Exercise:
Please copy exactly the lines that run from the start of the entries to the line containing "Screen dimensions: 2048x1447", inclusive.
[Provided data Boundary: Start]
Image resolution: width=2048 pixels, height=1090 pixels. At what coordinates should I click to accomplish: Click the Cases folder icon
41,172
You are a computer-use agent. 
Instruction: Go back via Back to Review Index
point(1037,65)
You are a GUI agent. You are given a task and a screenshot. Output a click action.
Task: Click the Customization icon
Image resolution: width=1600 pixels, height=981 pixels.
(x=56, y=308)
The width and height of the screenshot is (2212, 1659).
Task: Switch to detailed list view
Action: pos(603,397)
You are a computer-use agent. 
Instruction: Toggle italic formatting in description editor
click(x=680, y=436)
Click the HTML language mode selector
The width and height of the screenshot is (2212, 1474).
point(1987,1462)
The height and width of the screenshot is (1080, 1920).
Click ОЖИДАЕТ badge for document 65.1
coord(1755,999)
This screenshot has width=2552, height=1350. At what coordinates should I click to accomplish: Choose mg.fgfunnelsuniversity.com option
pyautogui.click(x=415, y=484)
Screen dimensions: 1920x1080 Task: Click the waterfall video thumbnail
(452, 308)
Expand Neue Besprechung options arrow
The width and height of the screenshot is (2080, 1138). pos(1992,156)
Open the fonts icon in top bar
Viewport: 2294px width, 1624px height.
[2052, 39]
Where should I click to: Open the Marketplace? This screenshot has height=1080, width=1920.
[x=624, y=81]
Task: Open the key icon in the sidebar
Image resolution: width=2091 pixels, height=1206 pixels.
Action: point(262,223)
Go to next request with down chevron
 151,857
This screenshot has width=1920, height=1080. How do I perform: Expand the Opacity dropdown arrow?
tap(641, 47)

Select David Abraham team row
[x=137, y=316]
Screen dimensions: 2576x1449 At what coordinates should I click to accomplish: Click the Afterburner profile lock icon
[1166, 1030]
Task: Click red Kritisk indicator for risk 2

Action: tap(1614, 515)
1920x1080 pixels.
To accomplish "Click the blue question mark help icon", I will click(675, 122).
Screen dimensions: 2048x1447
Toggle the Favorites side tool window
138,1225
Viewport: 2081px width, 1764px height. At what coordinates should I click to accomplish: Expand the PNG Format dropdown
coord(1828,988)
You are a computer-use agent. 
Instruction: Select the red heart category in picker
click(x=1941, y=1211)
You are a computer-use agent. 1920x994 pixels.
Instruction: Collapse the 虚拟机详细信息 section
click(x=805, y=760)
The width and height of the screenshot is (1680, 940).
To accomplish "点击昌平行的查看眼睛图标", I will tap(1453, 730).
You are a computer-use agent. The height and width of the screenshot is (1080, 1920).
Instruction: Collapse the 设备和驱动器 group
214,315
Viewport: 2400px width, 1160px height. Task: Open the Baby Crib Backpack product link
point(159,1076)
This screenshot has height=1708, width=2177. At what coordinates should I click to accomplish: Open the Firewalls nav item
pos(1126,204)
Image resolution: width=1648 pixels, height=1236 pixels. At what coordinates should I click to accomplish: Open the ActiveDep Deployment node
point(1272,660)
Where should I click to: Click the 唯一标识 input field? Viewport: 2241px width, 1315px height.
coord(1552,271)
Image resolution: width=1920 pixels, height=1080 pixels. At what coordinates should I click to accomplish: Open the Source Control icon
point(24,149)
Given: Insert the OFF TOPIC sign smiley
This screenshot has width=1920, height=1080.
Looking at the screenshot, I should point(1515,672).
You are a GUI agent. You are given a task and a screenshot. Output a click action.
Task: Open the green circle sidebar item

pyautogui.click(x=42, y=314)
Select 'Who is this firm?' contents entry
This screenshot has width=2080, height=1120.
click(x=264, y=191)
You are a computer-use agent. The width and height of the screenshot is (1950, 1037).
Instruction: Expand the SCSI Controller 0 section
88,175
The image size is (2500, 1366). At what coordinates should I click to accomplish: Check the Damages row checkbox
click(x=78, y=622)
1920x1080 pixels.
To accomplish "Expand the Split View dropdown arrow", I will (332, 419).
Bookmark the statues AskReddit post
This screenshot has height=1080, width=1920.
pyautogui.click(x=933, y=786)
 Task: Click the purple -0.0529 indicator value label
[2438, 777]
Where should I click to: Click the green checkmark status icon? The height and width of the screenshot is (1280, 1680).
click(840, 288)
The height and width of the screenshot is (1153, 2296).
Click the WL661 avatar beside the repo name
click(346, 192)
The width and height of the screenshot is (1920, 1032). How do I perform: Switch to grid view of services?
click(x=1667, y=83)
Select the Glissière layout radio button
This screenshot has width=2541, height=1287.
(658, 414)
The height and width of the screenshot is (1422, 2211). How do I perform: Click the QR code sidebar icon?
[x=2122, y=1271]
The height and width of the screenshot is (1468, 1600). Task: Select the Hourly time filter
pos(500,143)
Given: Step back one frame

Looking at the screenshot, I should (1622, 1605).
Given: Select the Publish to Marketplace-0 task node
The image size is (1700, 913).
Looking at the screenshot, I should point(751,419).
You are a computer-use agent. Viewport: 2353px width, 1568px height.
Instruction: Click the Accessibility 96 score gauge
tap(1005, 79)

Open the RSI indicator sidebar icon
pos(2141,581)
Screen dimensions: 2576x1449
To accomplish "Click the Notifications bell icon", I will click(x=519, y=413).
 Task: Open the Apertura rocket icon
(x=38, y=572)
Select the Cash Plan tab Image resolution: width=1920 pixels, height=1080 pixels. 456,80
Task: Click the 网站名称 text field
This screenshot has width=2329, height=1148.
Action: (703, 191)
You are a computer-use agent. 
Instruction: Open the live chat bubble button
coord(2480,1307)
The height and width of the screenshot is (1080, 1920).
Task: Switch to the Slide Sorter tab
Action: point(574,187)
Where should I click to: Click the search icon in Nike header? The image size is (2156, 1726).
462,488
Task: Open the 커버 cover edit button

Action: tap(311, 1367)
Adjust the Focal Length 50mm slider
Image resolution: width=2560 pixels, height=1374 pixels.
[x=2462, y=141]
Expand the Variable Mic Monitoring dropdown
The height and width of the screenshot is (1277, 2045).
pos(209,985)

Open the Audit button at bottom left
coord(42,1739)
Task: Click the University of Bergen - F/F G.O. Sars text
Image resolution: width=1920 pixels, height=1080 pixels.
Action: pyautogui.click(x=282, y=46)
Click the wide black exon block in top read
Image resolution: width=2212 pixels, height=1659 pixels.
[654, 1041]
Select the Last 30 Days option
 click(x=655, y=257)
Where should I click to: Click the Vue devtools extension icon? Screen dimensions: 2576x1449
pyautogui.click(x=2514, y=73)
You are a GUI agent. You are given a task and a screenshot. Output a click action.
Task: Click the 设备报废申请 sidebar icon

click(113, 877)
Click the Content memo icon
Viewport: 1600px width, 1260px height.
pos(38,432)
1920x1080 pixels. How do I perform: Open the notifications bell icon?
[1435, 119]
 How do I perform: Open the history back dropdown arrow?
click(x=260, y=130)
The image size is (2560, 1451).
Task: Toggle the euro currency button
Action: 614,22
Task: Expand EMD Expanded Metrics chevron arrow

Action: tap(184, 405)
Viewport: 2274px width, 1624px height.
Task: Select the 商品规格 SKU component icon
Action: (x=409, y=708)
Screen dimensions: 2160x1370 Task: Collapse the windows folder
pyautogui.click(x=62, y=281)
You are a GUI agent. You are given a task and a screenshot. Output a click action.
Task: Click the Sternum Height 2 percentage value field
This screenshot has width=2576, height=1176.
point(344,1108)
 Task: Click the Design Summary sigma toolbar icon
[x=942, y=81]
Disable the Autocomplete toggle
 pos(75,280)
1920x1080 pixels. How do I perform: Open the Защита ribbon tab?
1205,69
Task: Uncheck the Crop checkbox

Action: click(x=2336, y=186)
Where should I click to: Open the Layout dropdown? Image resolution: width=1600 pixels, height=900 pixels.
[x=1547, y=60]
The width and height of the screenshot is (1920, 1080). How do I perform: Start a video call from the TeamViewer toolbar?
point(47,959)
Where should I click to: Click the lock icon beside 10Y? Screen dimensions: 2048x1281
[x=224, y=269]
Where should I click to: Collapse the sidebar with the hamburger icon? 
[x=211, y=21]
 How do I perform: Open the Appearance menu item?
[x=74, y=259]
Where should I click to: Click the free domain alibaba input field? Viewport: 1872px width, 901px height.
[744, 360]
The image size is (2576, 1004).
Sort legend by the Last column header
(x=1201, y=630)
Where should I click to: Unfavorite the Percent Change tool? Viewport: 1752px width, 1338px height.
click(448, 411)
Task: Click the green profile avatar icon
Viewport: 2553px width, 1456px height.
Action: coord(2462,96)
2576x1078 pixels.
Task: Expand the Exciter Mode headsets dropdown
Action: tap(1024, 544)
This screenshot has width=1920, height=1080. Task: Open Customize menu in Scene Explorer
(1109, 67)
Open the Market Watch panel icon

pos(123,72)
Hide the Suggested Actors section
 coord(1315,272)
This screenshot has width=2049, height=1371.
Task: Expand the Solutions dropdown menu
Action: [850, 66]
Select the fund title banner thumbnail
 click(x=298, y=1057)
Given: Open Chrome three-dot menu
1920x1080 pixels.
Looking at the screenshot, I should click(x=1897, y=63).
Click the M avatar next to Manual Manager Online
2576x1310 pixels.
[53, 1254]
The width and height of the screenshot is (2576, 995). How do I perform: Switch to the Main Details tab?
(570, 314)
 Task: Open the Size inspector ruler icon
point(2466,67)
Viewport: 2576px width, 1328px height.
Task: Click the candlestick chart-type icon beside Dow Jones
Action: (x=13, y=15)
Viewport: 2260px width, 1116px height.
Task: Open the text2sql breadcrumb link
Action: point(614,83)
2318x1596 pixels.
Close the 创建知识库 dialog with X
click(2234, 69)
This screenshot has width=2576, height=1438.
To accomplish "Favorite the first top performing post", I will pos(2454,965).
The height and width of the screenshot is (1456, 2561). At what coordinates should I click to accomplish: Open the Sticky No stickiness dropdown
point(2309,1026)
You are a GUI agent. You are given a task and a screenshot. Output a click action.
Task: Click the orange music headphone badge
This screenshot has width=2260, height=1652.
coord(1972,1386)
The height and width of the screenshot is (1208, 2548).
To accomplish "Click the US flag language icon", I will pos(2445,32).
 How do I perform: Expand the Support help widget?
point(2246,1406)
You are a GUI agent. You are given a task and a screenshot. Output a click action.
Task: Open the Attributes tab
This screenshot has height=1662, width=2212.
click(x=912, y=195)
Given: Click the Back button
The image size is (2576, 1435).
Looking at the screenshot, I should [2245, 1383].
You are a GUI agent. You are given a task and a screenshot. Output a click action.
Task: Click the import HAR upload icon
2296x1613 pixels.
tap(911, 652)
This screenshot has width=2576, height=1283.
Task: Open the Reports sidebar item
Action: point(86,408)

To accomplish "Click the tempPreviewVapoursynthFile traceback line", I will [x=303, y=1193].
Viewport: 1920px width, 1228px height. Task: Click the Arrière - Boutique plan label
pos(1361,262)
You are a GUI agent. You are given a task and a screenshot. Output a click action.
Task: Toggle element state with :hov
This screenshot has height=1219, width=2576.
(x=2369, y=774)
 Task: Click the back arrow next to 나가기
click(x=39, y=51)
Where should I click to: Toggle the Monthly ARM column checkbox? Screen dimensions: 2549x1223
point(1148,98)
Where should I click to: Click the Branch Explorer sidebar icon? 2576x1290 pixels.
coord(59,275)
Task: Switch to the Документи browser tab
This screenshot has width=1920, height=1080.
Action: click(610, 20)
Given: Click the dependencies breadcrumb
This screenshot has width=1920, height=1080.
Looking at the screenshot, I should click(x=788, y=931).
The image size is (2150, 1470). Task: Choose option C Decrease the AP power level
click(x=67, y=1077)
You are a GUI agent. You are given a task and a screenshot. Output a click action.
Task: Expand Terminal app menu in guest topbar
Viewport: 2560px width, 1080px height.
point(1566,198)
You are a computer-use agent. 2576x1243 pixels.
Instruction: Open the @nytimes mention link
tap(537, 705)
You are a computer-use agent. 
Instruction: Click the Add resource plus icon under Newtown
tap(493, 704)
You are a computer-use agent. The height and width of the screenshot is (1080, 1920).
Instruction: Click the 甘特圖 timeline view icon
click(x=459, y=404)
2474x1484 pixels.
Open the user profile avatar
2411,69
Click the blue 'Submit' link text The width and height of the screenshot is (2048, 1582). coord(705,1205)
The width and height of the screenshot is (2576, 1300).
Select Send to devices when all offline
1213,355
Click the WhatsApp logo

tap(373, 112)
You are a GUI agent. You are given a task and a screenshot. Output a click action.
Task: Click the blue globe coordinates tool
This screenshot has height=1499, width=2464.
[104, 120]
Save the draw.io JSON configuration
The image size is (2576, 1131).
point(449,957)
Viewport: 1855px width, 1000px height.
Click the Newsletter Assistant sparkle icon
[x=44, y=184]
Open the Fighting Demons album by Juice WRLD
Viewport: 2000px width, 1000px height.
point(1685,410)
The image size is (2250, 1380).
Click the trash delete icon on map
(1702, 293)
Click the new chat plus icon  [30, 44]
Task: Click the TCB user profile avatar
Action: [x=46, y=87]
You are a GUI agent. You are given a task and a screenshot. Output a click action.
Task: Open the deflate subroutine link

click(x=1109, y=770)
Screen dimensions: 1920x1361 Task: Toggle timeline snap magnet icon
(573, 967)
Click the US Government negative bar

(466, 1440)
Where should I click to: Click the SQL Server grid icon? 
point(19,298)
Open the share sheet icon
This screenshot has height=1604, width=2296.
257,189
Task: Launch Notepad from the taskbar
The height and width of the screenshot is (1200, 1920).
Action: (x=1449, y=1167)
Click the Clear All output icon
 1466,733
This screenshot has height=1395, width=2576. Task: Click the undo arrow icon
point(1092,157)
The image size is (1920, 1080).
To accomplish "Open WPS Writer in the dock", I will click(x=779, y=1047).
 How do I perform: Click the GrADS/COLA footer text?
[Provided data Boundary: End]
Completed exercise:
Image resolution: width=2048 pixels, height=1090 pixels. At what coordinates should I click to accomplish: Click the Cases folder icon
41,172
You are a computer-use agent. 
Instruction: Go back via Back to Review Index
point(1037,65)
You are a GUI agent. You are given a task and a screenshot. Output a click action.
Task: Click the Customization icon
Image resolution: width=1600 pixels, height=981 pixels.
(x=56, y=308)
The width and height of the screenshot is (2212, 1659).
Task: Switch to detailed list view
Action: pos(603,397)
You are a computer-use agent. 
Instruction: Toggle italic formatting in description editor
click(x=680, y=436)
Click the HTML language mode selector
The width and height of the screenshot is (2212, 1474).
point(1987,1462)
The height and width of the screenshot is (1080, 1920).
Click ОЖИДАЕТ badge for document 65.1
coord(1755,999)
This screenshot has width=2552, height=1350. At what coordinates should I click to accomplish: Choose mg.fgfunnelsuniversity.com option
pyautogui.click(x=415, y=484)
Screen dimensions: 1920x1080 Task: Click the waterfall video thumbnail
(452, 308)
Expand Neue Besprechung options arrow
The width and height of the screenshot is (2080, 1138). pos(1992,156)
Open the fonts icon in top bar
Viewport: 2294px width, 1624px height.
[2052, 39]
Where should I click to: Open the Marketplace? This screenshot has height=1080, width=1920.
[x=624, y=81]
Task: Open the key icon in the sidebar
Image resolution: width=2091 pixels, height=1206 pixels.
Action: point(262,223)
Go to next request with down chevron
 151,857
This screenshot has width=1920, height=1080. How do I perform: Expand the Opacity dropdown arrow?
tap(641, 47)

Select David Abraham team row
[x=137, y=316]
Screen dimensions: 2576x1449 At what coordinates should I click to accomplish: Click the Afterburner profile lock icon
[1166, 1030]
Task: Click red Kritisk indicator for risk 2

Action: tap(1614, 515)
1920x1080 pixels.
To accomplish "Click the blue question mark help icon", I will click(675, 122).
Screen dimensions: 2048x1447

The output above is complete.